On the same day, one of Rebecca’s new employees, Thomas, asks her the same thing.
“Where’d you grow up?”
“In hell,” says Rebecca. “Why do you think I’m in here? I didn’t get any handouts. I had to fight for everything. And I learned that if you want something you’ve got to earn it yourself. No one is going to magically take you out of hell. Not because they don’t want to. No, they’re stuck there, too! So, each day I learned to work a little harder, a little smarter, so that I could get out of that place, and take my parents with me. It was long and hard and I had to make some tough choices. I’ve made a lot of mistakes, but I’m here today because of those mistakes.”
The women in these stories are in two very opposite positions. It’s an extreme example and I’ve used it for effect. We may have similar experiences, but each of us interprets the experience, the memory in a unique way. How we decide to see it will determine what sort of memory we have.
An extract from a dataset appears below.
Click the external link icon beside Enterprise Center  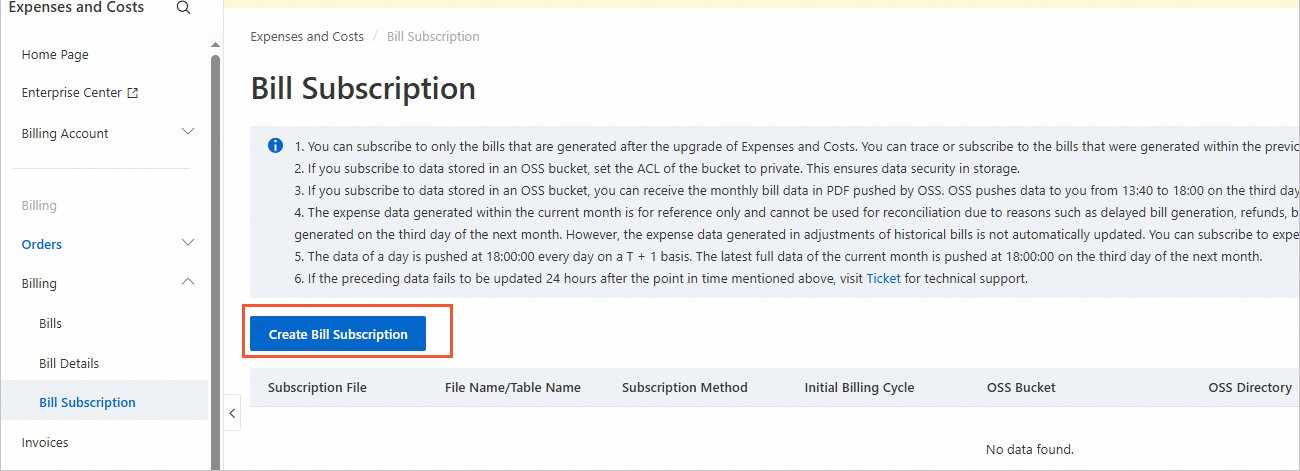click(132, 93)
Either it becomes a memory that weighs us down and makes us angry. Or it becomes a memory that inspires us.
Let’s head back to the story again:
Jess eventually becomes Rachel’s cellmate. They become good friends. One night, Jess asks Rachel a personal question.
“Hey, Raych. You ever have a best friend?”
Rachel shuffles onto her side and props up her head. “I did. A long time ago. We were kids. We did everything together. Then one day she stopped hanging out with me. She became too good for me. After that, we drifted apart.”
On the same day, Rebecca throws a part for her social media marketing company, Jumpstart. The business is ten years old today and it’s stronger than ever. She sits down with June, one of her business partners. Together they share a drink.
“You know, Becky, I’ve never been close to anyone, but I trust you,” says, June. They clinked their glasses together. “To Jumpstart’s success.” They complete the toast. “What about you, have you ever had a best friend?”
Rebecca’s smile slips from her eyes. “I did. A long time ago. We were kids. We did everything together. We played in the park and on the streets. We did odd jobs here and there, making just enough to buy sweets. You know, June, those were some of the best times of my life.”
“So what happened to you two?” asked June.
“One day she wanted to cross the line. There was an opportunity to get into some petty crime. Simple stuff. Delivering messages and then packages. She asked me to join her. I told her I wouldn’t do it. I begged her not to do it, either. She ignored me. The next day I told her again to quit it, but she went back. It became a cycle. Eventually, she wouldn’t listen to anything I had to say.” Rebecca pauses. “Saying ‘no’ to her that day was one of the hardest things I’ve ever done. But I’m glad I did it.”
WE create OUR memories. WE define our experiences. This becomes tricky when we share an experience with other people, because we can often define it and shape it into something that the experience was not. Our relationships are filled with interpretations. Our relationships are filled with experiences that we see uniquely. It’s up to us to get the most out of them.
By following these two ladies in their experiences, we’re going to see the value of teaching children certain qualities. Most of these qualities are free. They don’t cost a cent. But the success they create are tremendous. Imagine these qualities as if they are seeds. You will need to plant them and nurture them in your children and grow their roots within your child. Once they take root, your child will be ready to implement them. That’s where success begins – in implementation.
Each week we will explore a quality or two and show you how you can start activating these qualities in your children.